Historicamente, o Brasil sempre esteve mais próximo dos Estados Unidos que das demais potências. O exemplo mais claro é a participação da Força Expedicionária Brasileira (FEB) na Itália e a instalação de bases aliadas no Nordeste do Brasil durante a Segunda Guerra.

Essa proximidade não mudou. Um exemplo é que neste mês representantes da 101ª Airborne Division (unidade de elite do exército americano) estão no Brasil treinando com a Brigada Aeromóvel do Exército.

Mas a parceria comercial com a China não pode ser desprezada. Em 2020, a China contribuiu com US$ 33 bilhões (R$ 186 bilhões) do superávit da balança comercial brasileira. A participação dos Estados Unidos foi negativa, segundo dados do Icomex, boletim de comércio exterior ligado à Fundação Getúlio Vargas.

Mas o Brasil ficaria neutro ou se uniria a um dos lados em caso de conflito militar entre as duas potências?
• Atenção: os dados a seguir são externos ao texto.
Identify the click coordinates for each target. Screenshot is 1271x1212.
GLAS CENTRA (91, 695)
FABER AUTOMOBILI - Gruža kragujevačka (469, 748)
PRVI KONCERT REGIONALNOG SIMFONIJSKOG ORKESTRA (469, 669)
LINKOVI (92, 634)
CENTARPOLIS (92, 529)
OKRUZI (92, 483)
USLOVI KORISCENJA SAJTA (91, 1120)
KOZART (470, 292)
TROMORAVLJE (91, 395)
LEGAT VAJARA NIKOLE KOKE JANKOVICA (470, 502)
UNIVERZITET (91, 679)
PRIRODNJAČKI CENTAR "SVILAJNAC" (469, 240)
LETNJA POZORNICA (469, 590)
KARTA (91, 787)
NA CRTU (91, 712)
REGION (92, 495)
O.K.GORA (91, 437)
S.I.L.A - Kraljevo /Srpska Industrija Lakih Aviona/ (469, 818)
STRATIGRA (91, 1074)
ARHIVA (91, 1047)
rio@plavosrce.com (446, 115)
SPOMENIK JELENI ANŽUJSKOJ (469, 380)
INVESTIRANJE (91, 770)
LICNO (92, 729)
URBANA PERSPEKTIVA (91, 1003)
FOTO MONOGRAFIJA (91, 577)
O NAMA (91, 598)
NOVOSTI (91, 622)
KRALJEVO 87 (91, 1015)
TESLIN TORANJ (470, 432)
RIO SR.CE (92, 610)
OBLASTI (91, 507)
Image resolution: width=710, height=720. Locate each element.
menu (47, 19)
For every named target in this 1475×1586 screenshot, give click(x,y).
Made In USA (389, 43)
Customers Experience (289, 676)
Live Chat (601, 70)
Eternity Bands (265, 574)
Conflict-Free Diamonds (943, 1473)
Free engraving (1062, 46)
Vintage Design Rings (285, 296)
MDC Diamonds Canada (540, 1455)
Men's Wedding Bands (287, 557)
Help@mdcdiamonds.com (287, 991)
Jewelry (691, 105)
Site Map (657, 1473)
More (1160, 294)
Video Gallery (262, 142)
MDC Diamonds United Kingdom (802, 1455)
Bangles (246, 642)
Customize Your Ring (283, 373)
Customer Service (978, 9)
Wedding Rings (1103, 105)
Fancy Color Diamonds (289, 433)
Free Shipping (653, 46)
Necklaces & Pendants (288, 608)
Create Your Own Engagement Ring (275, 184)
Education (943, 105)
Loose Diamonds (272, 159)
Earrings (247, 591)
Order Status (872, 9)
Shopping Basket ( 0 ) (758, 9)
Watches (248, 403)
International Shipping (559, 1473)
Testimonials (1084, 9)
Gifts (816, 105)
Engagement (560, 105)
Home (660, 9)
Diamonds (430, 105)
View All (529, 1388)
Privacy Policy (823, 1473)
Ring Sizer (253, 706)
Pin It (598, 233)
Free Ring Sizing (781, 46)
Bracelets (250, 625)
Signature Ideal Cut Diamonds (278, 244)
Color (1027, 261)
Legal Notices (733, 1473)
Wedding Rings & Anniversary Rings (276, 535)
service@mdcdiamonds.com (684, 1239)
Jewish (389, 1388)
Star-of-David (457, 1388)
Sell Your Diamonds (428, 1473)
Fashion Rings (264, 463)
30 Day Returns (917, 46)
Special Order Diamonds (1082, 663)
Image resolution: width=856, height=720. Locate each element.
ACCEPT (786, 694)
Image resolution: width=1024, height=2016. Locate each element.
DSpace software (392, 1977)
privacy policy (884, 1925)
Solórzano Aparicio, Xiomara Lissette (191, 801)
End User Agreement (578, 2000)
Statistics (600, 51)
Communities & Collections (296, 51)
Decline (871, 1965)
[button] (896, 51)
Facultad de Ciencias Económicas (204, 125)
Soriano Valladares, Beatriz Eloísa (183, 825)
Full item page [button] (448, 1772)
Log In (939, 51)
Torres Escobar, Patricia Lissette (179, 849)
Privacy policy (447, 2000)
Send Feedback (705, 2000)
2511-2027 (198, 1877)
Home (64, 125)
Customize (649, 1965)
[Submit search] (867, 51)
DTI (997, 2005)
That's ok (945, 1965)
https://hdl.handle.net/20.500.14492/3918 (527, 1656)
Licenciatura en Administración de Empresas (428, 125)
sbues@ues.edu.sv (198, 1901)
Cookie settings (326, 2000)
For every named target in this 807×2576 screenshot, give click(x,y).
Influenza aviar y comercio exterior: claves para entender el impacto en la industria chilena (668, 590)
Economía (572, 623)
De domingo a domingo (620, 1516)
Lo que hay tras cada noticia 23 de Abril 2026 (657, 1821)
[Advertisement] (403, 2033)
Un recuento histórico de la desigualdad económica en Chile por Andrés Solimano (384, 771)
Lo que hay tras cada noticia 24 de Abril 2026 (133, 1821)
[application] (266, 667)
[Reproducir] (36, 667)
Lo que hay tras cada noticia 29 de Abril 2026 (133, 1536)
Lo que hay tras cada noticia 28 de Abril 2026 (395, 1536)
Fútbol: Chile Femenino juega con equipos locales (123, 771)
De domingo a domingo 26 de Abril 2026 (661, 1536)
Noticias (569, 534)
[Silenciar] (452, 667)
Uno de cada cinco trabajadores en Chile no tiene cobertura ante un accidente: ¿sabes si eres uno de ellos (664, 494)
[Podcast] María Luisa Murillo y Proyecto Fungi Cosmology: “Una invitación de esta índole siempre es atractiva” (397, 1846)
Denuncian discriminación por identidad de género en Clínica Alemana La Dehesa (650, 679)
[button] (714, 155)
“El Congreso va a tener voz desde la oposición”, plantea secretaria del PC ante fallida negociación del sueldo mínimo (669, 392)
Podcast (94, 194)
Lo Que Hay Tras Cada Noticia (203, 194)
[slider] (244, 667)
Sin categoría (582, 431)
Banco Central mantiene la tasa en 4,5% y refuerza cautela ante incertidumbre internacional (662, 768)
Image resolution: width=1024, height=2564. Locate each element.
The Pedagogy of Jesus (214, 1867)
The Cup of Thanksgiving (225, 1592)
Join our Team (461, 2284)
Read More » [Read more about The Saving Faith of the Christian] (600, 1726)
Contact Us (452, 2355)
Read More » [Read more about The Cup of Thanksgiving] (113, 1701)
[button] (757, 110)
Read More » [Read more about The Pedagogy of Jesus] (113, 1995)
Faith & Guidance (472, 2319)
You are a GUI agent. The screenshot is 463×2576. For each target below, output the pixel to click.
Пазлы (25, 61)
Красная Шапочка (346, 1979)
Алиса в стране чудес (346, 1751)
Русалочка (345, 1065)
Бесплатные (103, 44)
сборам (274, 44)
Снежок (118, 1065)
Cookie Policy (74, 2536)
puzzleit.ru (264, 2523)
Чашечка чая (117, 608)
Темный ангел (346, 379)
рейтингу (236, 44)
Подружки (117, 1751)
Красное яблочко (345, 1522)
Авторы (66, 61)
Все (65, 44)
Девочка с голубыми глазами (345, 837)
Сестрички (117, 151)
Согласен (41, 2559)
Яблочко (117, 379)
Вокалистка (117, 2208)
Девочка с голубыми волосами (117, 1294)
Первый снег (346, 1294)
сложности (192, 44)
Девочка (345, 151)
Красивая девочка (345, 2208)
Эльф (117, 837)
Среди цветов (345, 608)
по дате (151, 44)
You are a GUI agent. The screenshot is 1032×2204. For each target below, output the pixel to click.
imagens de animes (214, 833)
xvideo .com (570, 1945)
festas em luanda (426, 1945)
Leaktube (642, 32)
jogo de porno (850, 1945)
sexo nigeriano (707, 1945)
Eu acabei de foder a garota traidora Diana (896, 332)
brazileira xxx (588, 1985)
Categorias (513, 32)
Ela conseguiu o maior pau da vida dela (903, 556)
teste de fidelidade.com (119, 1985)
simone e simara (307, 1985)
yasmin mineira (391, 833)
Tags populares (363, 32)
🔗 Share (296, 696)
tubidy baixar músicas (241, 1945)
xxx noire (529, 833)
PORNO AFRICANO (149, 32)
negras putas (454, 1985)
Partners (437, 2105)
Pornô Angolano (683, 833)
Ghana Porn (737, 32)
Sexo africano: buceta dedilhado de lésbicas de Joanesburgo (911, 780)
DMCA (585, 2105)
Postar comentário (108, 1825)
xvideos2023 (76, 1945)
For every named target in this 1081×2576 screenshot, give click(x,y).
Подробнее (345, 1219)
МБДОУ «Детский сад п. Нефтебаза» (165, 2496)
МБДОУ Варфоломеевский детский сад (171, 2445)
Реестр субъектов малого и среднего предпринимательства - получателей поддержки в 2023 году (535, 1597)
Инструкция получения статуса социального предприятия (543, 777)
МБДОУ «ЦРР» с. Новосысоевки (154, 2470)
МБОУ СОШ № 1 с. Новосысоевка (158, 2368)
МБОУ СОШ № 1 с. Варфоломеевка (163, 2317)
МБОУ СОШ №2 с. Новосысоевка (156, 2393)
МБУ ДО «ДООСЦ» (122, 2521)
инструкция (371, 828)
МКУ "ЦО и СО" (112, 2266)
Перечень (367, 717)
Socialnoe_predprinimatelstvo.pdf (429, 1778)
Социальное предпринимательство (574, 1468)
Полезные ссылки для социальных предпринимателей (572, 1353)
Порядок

Isso depende de quais interesses nacionais seriam contrariados ou quais vantagens poderiam ser obtidas em troca de apoio. Sim, estamos tratando aqui do fortalecimento de uma abordagem pragmática na política externa no governo do presidente Jair Bolsonaro.

No início do mandato do presidente, o alinhamento com Washington era quase incontestável. A guinada aconteceu após a derrota do presidente Donald Trump em 2020, com quem a família Bolsonaro mantinha uma relação estreita, na opinião do analista militar e capitão-de-fragata da reserva Robinson Farinazzo.

A coluna apurou no alto escalão do governo que a substituição do então chanceler Ernesto Araújo neste ano também deu mais liberdade para o Itamaraty atuar sem amarras de ideologia. Ou seja, embora a premissa de que “o que é bom para os Estados Unidos é bom para o Brasil” ainda seja forte na área ideológica do governo, ela não direciona mais a política externa.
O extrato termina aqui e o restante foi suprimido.